Второй том, охватывающий больший промежуток времени, почти вдвое меньше по объему (около 240 страниц текстов) и включает 181 материал. Чисто количественное сравнение с первым томом здесь очень показательно: чем меньше опубликовано работ, тем уже рамки, в которых воссоздается период, тем беднее представление о нем у читателя, тем сложнее создать объективную картину развития критической мысли. В самом деле, уровень критических работ значительно вырос, пополнились ряды критиков новыми кадрами, а в хрестоматии период отражен в обратной пропорции. Поневоле возникает впечатление, что второй период истории советской критики менее значителен, чем первый, хотя такой вывод противоречит и действительности, и цели составителей. Опубликованные материалы очень интересны и говорят сами за себя: статьи Елены Усиевич, Б. Эйхенбаума, публикации «Литературного критика» 30-х годов, дискуссия о задачах критики, проведенная «Новым миром» в конце 40-х годов, и т. д. Но насколько полнее были бы воспроизведены двадцать лет истории советской критики между двумя съездами советских писателей (1934– 1954), если бы авторов и статей было больше, а отрывки из них– полнее. Пусть, в них содержались бы не только позитивные моменты, но и заблуждения тоже как это и было на самом деле, пусть рельефнее выступили бы противоречия роста критической мысли тех лет,– стоит ли бояться показать находки и достижения вместе с ошибками и крайностями? Думается, что вовсе нет. Вопросы прошлого могут быть острыми вопросами, но, как говорится в постановлении ЦК КПСС от 26 апреля 1979 года «О дальнейшем улучшении идеологической, политико-воспитательной работы», «вопросы, оставленные без ответа, выгодны лишь нашему классовому противнику».
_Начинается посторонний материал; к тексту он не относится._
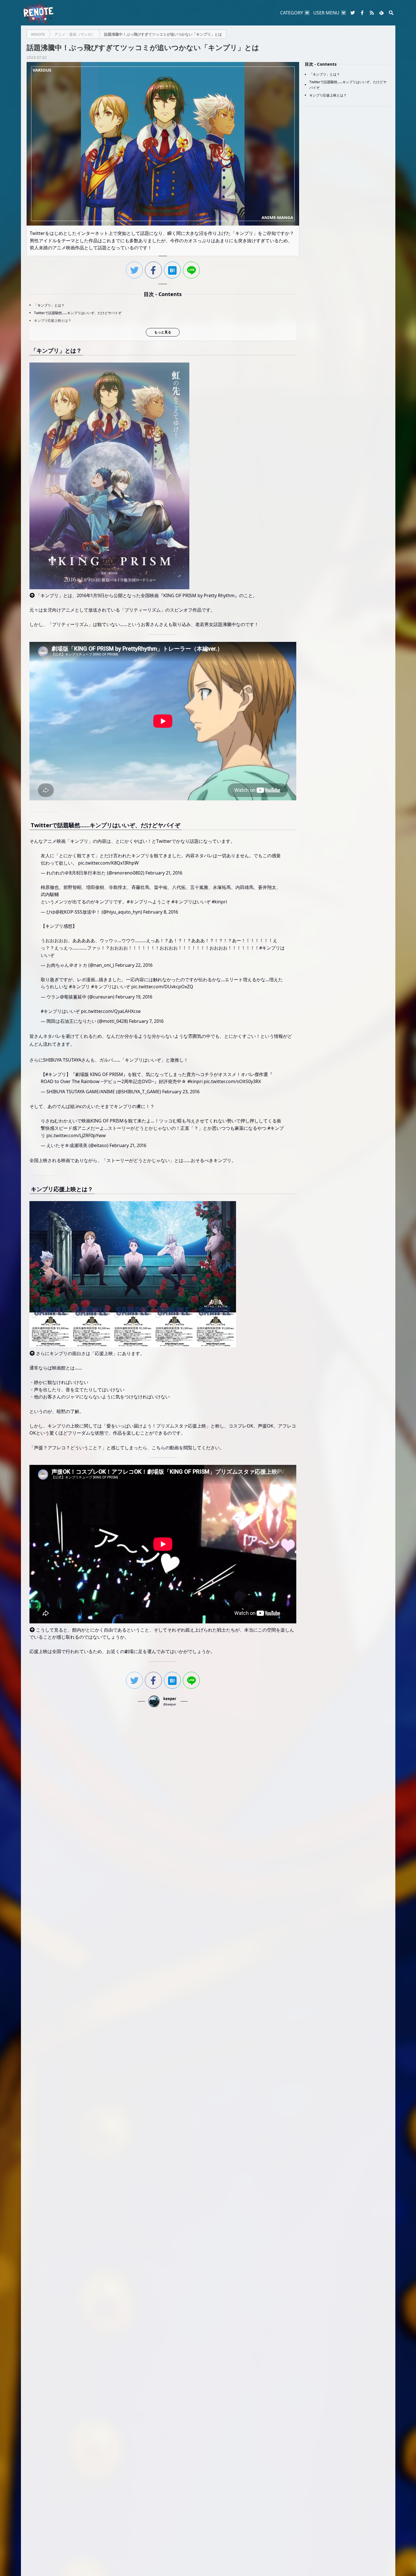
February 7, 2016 (146, 1021)
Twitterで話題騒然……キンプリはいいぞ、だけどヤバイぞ (77, 312)
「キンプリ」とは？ (49, 305)
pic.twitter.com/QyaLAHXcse (111, 1011)
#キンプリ (79, 986)
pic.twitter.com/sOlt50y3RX (232, 1081)
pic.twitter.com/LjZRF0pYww (76, 1135)
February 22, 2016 (134, 965)
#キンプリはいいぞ (191, 902)
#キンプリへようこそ (148, 902)
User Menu (326, 13)
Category (291, 13)
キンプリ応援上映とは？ (52, 320)
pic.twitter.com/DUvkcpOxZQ (162, 986)
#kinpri (219, 902)
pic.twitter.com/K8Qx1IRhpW (108, 863)
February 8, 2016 (160, 912)
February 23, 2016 (181, 1091)
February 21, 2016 (163, 873)
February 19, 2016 (133, 997)
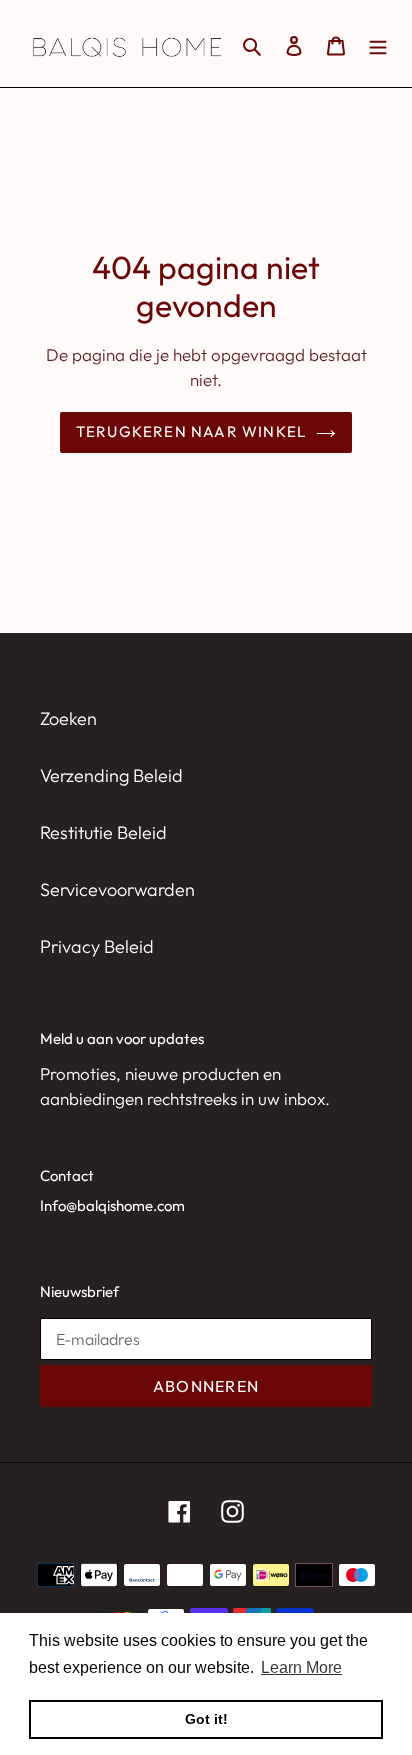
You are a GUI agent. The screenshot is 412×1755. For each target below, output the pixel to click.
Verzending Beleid (111, 775)
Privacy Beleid (97, 946)
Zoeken (68, 718)
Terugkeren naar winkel (191, 431)
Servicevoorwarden (117, 889)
Третий том охватывает не семнадцать и не двадцать, а двадцать восемь лет, весь период формирования развитого социализма, и доводит читателя до апрельского (1984 г.) Пленума ЦК КПСС. Это время настоящего расцвета советской Критики, когда она, может быть, впервые достигает уровня самой литературы. Однако третий том, хотя и больше второго по объему (около 360 страниц текстов), по количеству материала еще меньше: всего 79 публикаций по сравнению с 542 в первом томе! В занимающем полстраницы предисловии, которым и исчерпывается справочный аппарат третьего тома, составители аргументируют принцип своей работы: «Учитывая особую сложность, наименьшую изученность современного периода, а поэтому и большую трудность постижения его закономерностей и особенностей, в настоящем выпуске фрагменты статей, докладов и выступлений даются с возможной полнотой» (стр. 3). Это, прямо скажем, просто отговорка.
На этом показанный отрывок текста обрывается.